Indian Prime Minsiter Narendra Modi (centrer left) is accompanied by Nepalese Prime Minister Sushil Koirala during the welcoming ceremony at Tribhuwan International Airport in Kathmandu, Nepal, Aug. 3, 2014. Indian Prime Minister Narendra Modi arrived here Sunday for a two-day official visit at the invitation of his Nepalese counterpart Sushil Koiral. (Xinhua/Sunil Sharma)
KATHMANDU, Aug. 3 (Xinhua) -- Indian Prime Minister Narendra Modi arrived here Sunday for a two-day official visit at the invitation of his Nepalese counterpart Sushil Koiral.
Aimed at strengthening the two South Asian countries' relations at the highest political level, Modi's visit was the first by an Indian premier for bilateral talks since Inder Kumar Gujral visited Nepal as Indian prime minister in 1997.
According to Nepalese Prime Minister Sushil Koiral's press coordinator Praksah Adhikari, nine prime ministerial level visits were made to India from Nepal during the past 17 years. It was also reported that Nepal's heads of state have visited India six times since 1979.

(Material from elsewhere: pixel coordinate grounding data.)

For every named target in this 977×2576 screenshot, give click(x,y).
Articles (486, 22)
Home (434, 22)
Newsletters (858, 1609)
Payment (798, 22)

After being installed as the 15th prime minister of India in May, Modi had only visited two countries. His maiden foreign tour is in Bhutan in June 2014, and about one month later, he visited Brazil to participate in the BRICS summit.

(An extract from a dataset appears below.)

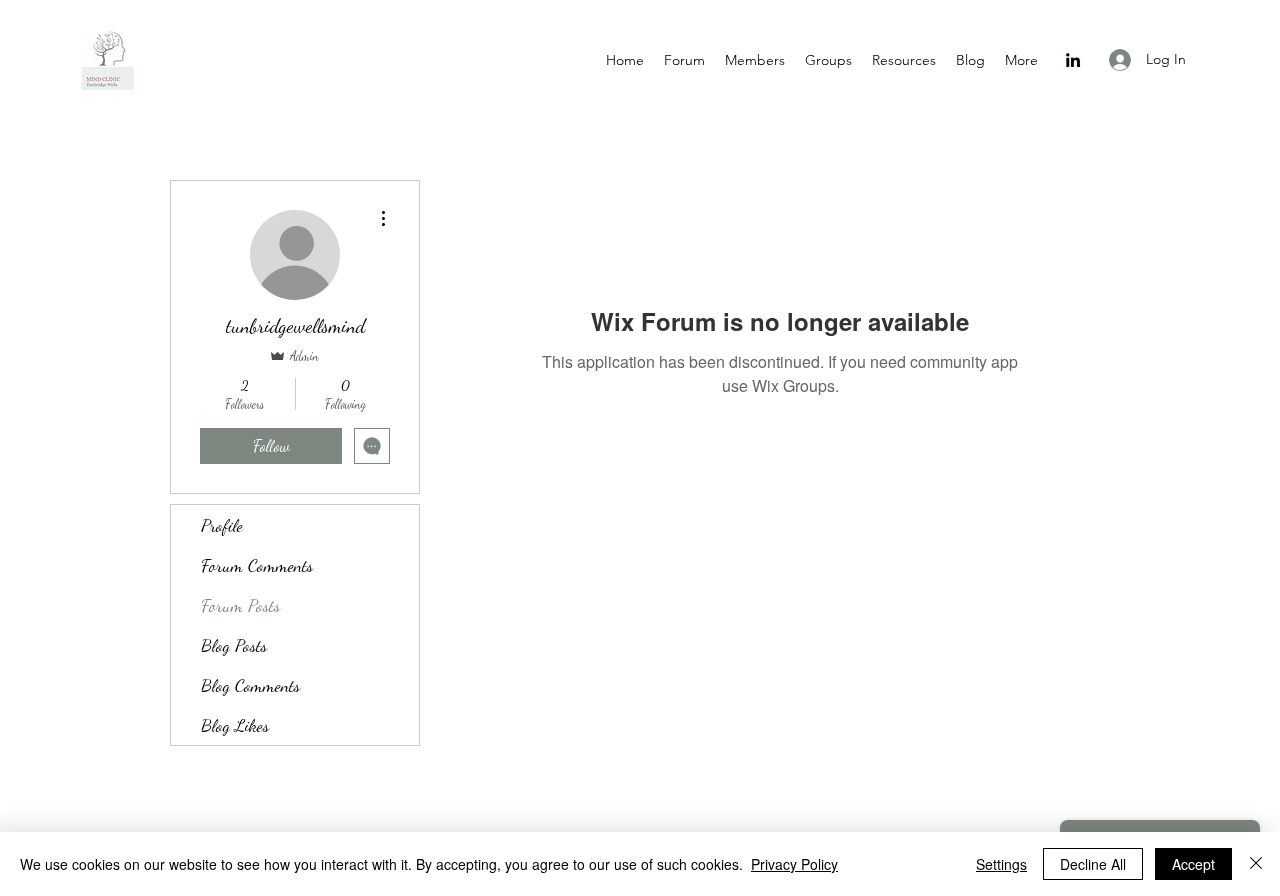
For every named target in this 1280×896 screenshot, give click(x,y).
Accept (1193, 864)
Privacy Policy (794, 864)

"I hope my visit will open a new chapter in India-Nepal relations, characterized by more frequent political engagement and closer cooperation across the full spectrum of our extraordinarily broad-based relations, which will serve as a model and catalyst for South Asian partnership for prosperity," said Modi in India before his two-day sojourn here.

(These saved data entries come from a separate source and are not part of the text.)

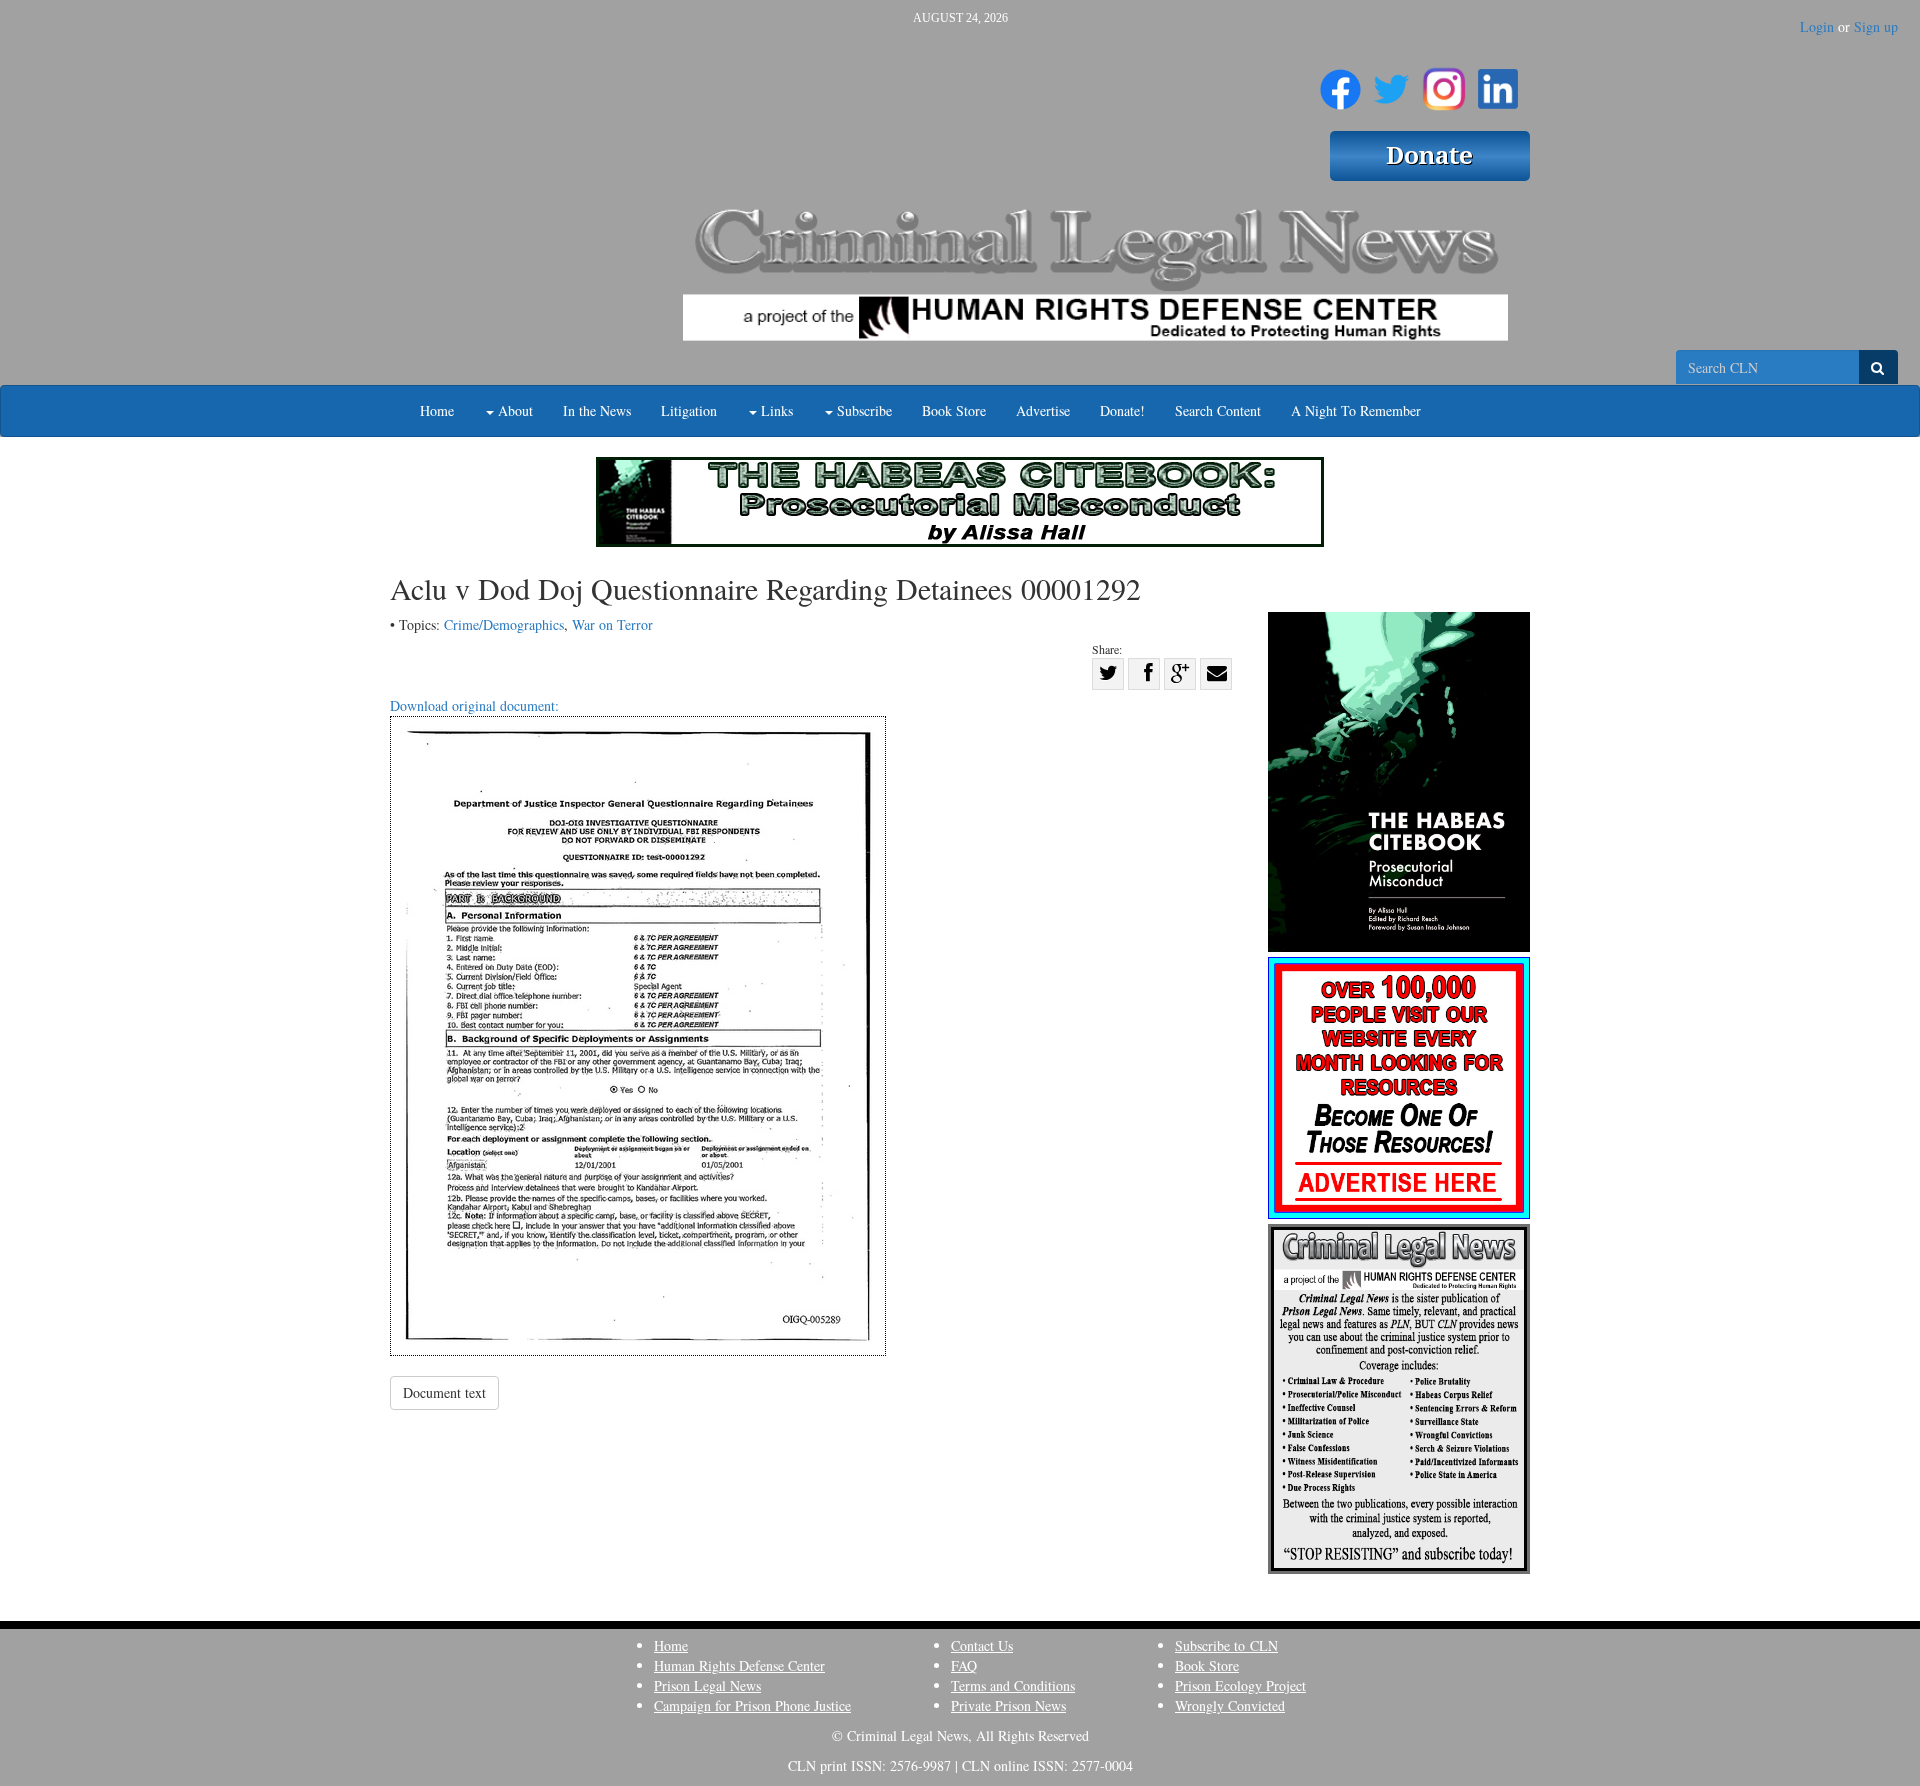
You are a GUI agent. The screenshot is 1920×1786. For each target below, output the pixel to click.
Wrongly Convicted (1230, 1705)
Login (1817, 26)
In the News (597, 410)
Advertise (1043, 410)
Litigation (689, 410)
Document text (444, 1392)
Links (775, 410)
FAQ (964, 1665)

Encouraged by a recent three-day visit to Nepal by Indian External Affairs Minister Sushma Swaraj, who showed goodwill by saying that Nepal is a sovereign country with all rights to make its own decision independently, Sushil Koiral urged all political parties on July 31 to take the Indian prime minister's visit as the last opportunity to save the country from disaster.
During Sushma Swaraj's stay from July 25 to July 27, Nepal and India held the third meeting of the Nepal-India Joint Commission after a long gap of 23 years. Both sides agreed to review all the treaties and agreements between the two neighbors, including the controversial 1950 Treaty of Peace and Friendship.
Kathmandu sees Modi's visit as a rare chance and a turning point to reorient Nepal-India relations, seeking equal and just treatment on matters concerning both nations.
At the same time, New Delhi hopes, by building common stand on major international issues, to get the support from Nepal, in a number of areas including its candidacy for permanent membership in the UN Security Council as well as its energy supply.
During his two-day visit, Modi will discuss with Nepal on cooperation in the fields of water resources, trade and investment, and the development of Nepal's infrastructure.
Other highlights of Modi's visit include an address to Nepal's parliament, which will be the first ever by a foreign prime minister after the restoration of parliamentary democracy in Nepal in 1990, and special prayers at the famous Pashupatinath temple on Monday Morning.
Before leaving for India on the evening of Aug. 4, the Indian prime minister will deliver a speech for Nepali business community at the hotel where the 75-member delegation lodge in.